If you want to learn how to cuddle effectively, you’ll have to consider situational factors first and foremost. As an obvious example, the best way to cuddle with a partner in bed will clearly differ from the best way to touch a new acquaintance while standing. In fact, there is a much larger range than that—the best bedtime cuddle will hardly even bear resemblance to the best position for cuddling your partner on the couch. In our estimation, there are approximately four cuddling categories, with occasional shades of gray and subsections:
1) Full Cuddles. Full cuddles are the category that people most often think of when they hear the word “cuddling.” These are the laying-down, all-out, cuddling-is-all-I’m-doing-right-now positions. Classic “spooning” is an example of a full cuddle (albeit an evil one.)
2) Directional Cuddles. These are cuddles more appropriate for when both partners need to be, for whatever reason, facing in the same direction. These provide cuddling opportunities for watching a movie on the couch, when sitting side-by-side (for road-trip/subway/movie-theater applications), or whenever circumstances dictate a fixed position.
3) Quick Cuddles. These are the kinds of contact that we slip into our daily lives, usually without taking particular note of them. Handshakes, hand-holding, hugs, walking arm-in-arm, even just momentarily tapping someone as you speak with them—we consider all of these a part of this category.
4) Cuddle Puddles. These go even further than the “full cuddles,” being cuddling cabals—cute, chaotic constructs consisting of crowded constituents. Cuddle Puddles are groups of three or more cuddlers, and their proper coordination requires considerable technical expertise. (If you’ve ever thought it was hard to get comfortable while cuddling with one person, imagine getting twenty people together, all comfortable and delighted.) Cuddle Puddles are an area in which Cuddle Labs’ mastery seems particularly unrivaled at this time, and we will discuss them with a corresponding level of frequency.
Discussing specific positions within these categories is our first priority at the moment, but if Cuddle Labs’ non-positional posts were more to your liking, have no fear.

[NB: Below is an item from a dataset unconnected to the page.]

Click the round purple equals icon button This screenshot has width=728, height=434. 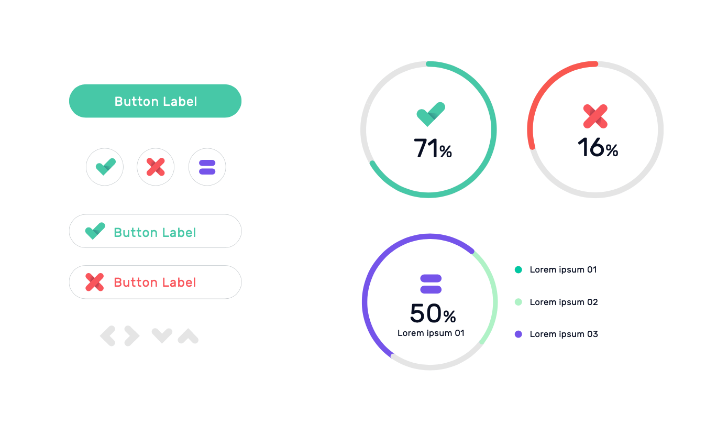click(207, 167)
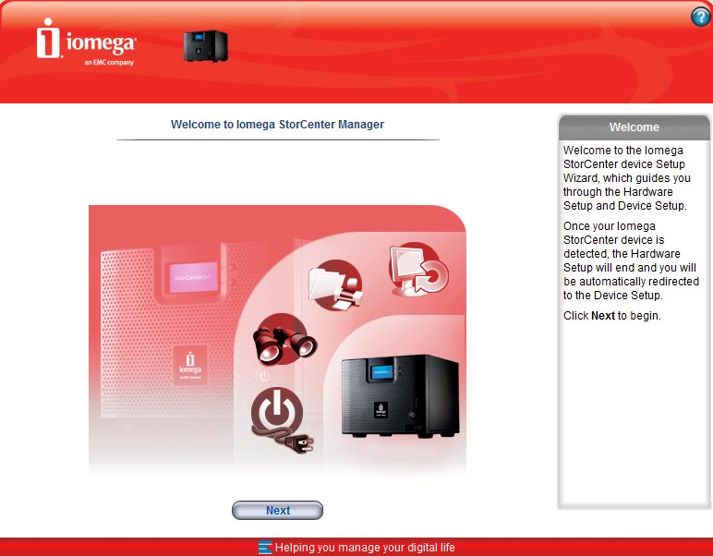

While the above will make up a large percentage of our posts, we’ll continue to address the social dynamics of cuddling, report on important oxytocin findings, and remark on current cuddling events. We’ll also interview interesting cuddling cases, co-opt information from other fields (stay tuned for massage tips!) and generally just pontificate on cuddling according to our whim.
So if you want to help start the Cuddle Revolution, stay tuned!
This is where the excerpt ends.